*WRITTEN REQUEST 1*
Rescale the records in the stretch from the line containing "Image resolution: width=942" through the line containing "[x=211, y=37]", both included. Repeat only those lines, requests included, with every coordinate in the answers multiplied by 2.05 and rounded to whole numbers, halves rounding up.

*TEXT BLOCK*
++++++

At the end of the first quarter, our debt-to-trailing 12 months EBITDAX was 3 times. Our long-term objective continues to be to drive debt-to-EBITDAX towards 2.5 times. We expect that proceeds from the sale of our Powder Deep Oil Program assets during 2014 will fund a significant portion of our capital expenditure program requirements.

From a leverage perspective, proceeds from the sale of the Powder Deep assets will serve to keep our long-term debt in line, while the sale of an early-stage growing asset will have a relatively small impact on operating cash flow. In the first quarter, field level cash flow from Powder Deep is less than 10% of our total field level cash flow.

Looking forward, our 2014 guidance remains unchanged. Capital expenditure guidance for the year remains at $500 million to $550 million with about 75% of the capital allocated to the DJ Basin. Our 2014 development program assumes an average of three to four rigs in the DJ Basin and one to two rigs in the Uinta Basin, a drill will participate in approximately 190 gross or 100 net wells.

++++++

*GIVEN INFORMATION*
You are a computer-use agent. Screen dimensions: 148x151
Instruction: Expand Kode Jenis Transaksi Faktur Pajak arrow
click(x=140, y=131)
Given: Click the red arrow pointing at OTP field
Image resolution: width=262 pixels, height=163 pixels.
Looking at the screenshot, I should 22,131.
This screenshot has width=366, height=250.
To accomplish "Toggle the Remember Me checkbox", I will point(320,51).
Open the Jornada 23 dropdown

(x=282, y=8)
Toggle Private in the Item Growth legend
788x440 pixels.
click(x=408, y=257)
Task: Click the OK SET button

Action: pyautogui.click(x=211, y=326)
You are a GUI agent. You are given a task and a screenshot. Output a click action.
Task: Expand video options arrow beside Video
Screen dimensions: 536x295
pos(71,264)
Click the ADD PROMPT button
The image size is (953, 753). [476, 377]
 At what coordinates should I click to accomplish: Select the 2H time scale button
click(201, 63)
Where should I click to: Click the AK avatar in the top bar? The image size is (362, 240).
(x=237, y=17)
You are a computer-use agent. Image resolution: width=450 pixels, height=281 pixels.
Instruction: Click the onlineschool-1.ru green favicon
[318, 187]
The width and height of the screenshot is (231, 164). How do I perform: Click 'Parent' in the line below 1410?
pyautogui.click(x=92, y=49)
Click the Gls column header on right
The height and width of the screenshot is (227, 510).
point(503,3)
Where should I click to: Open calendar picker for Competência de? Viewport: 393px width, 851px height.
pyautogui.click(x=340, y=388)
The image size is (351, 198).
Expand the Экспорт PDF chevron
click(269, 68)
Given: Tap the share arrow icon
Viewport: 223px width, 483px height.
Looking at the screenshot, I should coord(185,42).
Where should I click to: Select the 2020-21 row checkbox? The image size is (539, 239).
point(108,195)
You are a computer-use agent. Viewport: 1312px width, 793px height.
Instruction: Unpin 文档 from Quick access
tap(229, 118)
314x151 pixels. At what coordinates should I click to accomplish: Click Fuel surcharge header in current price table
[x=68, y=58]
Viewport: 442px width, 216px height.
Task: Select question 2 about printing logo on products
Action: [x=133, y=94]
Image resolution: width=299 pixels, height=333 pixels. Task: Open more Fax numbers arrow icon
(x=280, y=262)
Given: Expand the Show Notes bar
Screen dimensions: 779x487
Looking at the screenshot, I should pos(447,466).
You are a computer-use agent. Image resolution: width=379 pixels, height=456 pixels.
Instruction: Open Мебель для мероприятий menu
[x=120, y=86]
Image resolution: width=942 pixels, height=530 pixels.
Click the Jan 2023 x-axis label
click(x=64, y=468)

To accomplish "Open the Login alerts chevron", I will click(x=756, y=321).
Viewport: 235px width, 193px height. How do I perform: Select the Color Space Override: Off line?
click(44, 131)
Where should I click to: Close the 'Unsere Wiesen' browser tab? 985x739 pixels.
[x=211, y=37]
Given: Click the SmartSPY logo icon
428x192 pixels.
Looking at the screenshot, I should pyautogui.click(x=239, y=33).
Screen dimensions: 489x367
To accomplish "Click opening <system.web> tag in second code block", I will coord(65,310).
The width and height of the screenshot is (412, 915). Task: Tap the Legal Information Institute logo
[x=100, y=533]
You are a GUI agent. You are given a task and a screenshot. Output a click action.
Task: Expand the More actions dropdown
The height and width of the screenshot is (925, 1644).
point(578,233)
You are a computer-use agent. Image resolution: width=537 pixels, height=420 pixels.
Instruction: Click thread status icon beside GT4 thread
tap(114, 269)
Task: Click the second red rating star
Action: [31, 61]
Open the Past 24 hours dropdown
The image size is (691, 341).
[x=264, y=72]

++++++

*WRITTEN REQUEST 2*
List every range the passage on debt and 2014 guidance states with "to" between two values.

*CORRECT RESPONSE 1*
Image resolution: width=942 pixels, height=530 pixels.
Click the Jan 2023 x-axis label
click(x=131, y=959)

To accomplish "Open the Login alerts chevron", I will click(x=1550, y=658).
Viewport: 235px width, 193px height. How do I perform: Select the Color Space Override: Off line?
click(90, 269)
Where should I click to: Close the 'Unsere Wiesen' browser tab? 985x739 pixels.
[x=433, y=76]

*CORRECT RESPONSE 2*
- $500 million to $550 million (capital expenditure guidance for the year)
- three to four rigs (average in the DJ Basin)
- one to two rigs (in the Uinta Basin)